The investor visa is just one part of a clear class system in the UK migration system. Tier 1 (Investor) exists for the multi-millionaires; Tier 1 (Entrepreneur) for small businesses; Tier 2 of various kinds for skilled workers; and Tier 5 for unskilled workers – students usually rank within Tier 4. There are also various other kinds of Tiers, such as a special visa category for orchestral musicians, another for priests, etc. Edmund Schluessel, part of the NUS International Students Committee said: Establishing Tier 1 (Investor) completes a system where there is literal, explicit and deliberate class discrimination in migration. If you’re willing to pay a premium on top of it, you can also get services like express passage through migration checkpoints – they’ll even send a UKBA agent to a location of your choosing at a time of your choosing so they can take your biometric information at your convenience; in contrast, the overwhelming majority of non-EU migrants have to travel in some cases hundreds of miles to get their biometrics taken, and then when they arrive in the UK they still have to register with the police, as was heavily reported in the media this past winter.”

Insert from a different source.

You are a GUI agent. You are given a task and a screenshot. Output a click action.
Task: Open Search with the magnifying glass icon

Schluessel continued: “The UKBA’s covert racism and homophobia is well known, but the ConDems have made class discrimination the law of the land. The idle rich can literally buy their way into the UK while workers and students go through humiliating, expensive and unnecessary checks all designed to make them easier to dispose of when bosses have extracted profit from them. Britain has become a country where migrants are treated like cattle – but where the cattle, ironically, are actually mislabeled horses.”

After it was explained to Mr Whick that any coverage on Henderson Rowe Ltd would be unfavourable, he threatened to go to the University of London and complain about the practice of London Student to someone he “knows very well there.” Once it was explained
to Mr Whick that London Student is not obligated to cover any particular news item, or present it in the way any company or individual may desire and the newspaper itself is independent of ULU and the University of London, he ceased his threatening emails.

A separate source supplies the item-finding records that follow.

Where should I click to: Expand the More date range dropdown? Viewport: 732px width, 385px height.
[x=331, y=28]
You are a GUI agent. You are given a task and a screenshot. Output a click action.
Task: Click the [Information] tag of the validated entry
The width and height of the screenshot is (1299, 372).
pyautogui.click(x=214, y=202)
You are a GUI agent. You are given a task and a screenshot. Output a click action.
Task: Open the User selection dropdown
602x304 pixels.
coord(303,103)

Jamie Woodcock, NUS NEC, commented: “It’s very sad when students from abroad are merely seen as units of capital. Of course, this is due to marketisation within Higher Education. Companies like Henderson Rowe Ltd are exploiting the class bias and racist
immigration of this systemfor their own profit – how these people can sleep at night I’ll never know.” Daniel Stevens, NUS International Students Officer, though contacted
several weeks ago, is yet to give any comment.